Metastatic Ectopic Thymoma of the Neck without Mediastinal Involvement

Document Type : Case Report


1 Department of Radiation Oncology, Government Medical College and Hospital Chandigarh, Chandigarh, India.

2 Department of ENT & Head and Neck Surgery, Government Medical College and Hospital Chandigarh, Chandigarh, India.
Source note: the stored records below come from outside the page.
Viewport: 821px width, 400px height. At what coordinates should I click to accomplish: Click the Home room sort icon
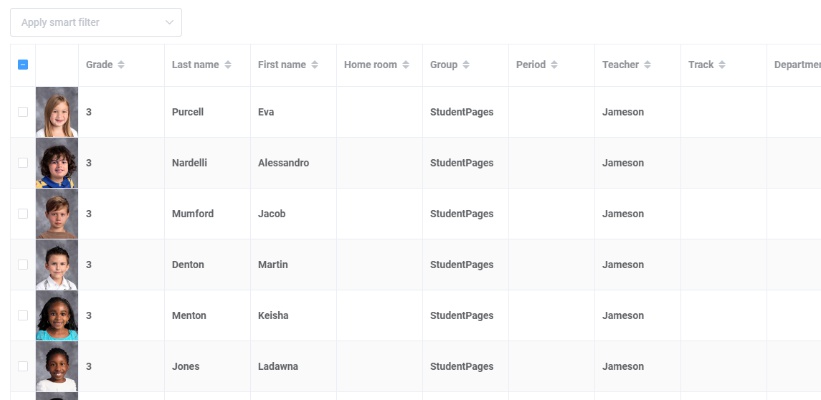[x=406, y=65]
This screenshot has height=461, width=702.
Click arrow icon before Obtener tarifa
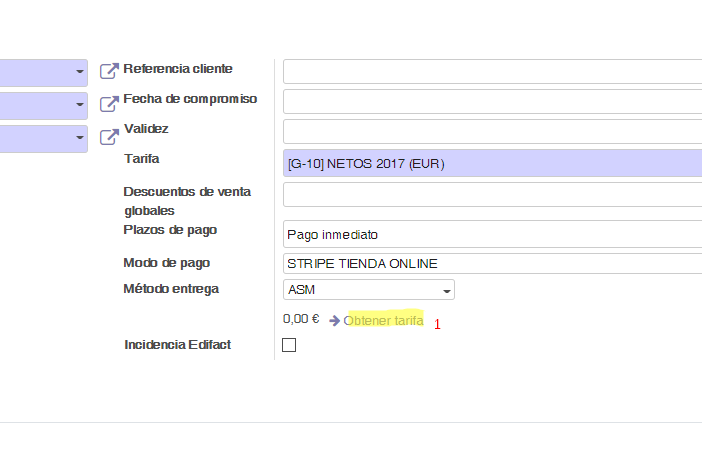(335, 321)
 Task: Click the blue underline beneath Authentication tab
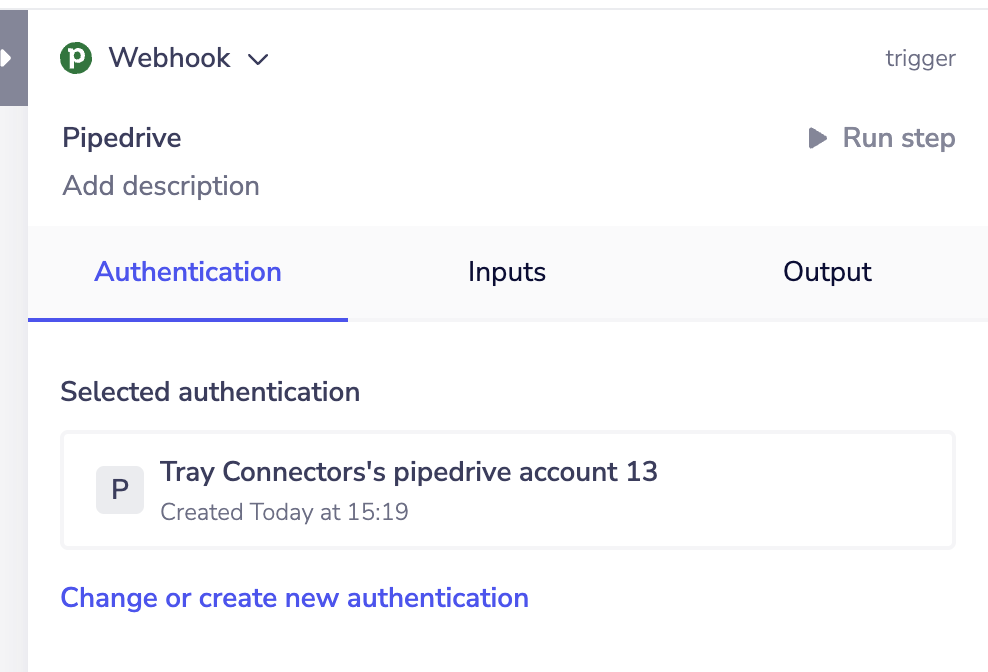click(188, 319)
Thymoma is a rare malignancy with usual location in the antero-superior mediastinum. Occurrence of an extra-mediastinal thymic malignancy in the neck with lung metastasis and without involvement of the mediastinum is an extremely rare condition. Staging systems and treatment guidelines are defined for mediastinal thymomas but not for ectopically located thymomas.
Case Report:
38-year-old female presented with the chief complaint of a progressive neck swelling, located predominantly in the right lateral neck, extending to the midline. Computed Tomography showed a heterogenous peripherally enhancing mass with likely origin from the thyroid gland. The mass measured 12 x 6 x 3.5 cm in size and extended from the hyoid bone superiorly to the suprasternal location inferiorly. Additionally, there were multiple, variable sized subpleural nodules scattered in both lungs, suggestive of lung metastases. Histopathology and immunohistochemistry findings from neck mass confirmed the diagnosis of Thymoma Type A. 
Thymoma is a rare tumor that typically does not show aggressive behaviour. Extra-mediastinal neck thymoma with bilateral lung metastasis is an extremely rare presentation. Thymoma presenting as neck swelling without mediastinal extension on radiology, poses a diagnostic dilemma. Histopathology with immunohistochemistry helps to confirm the final diagnosis. Surgery is the mainstay for the management of localized tumors with adjuvant treatment reserved for incompletely resected tumors or advanced stage. Systemic metastasis are rare in this indolent tumor and chemotherapy regimens are investigational. Clinical presentation, prognostic factors, staging and management guidelines are still not well defined for this rare tumor with atypical location.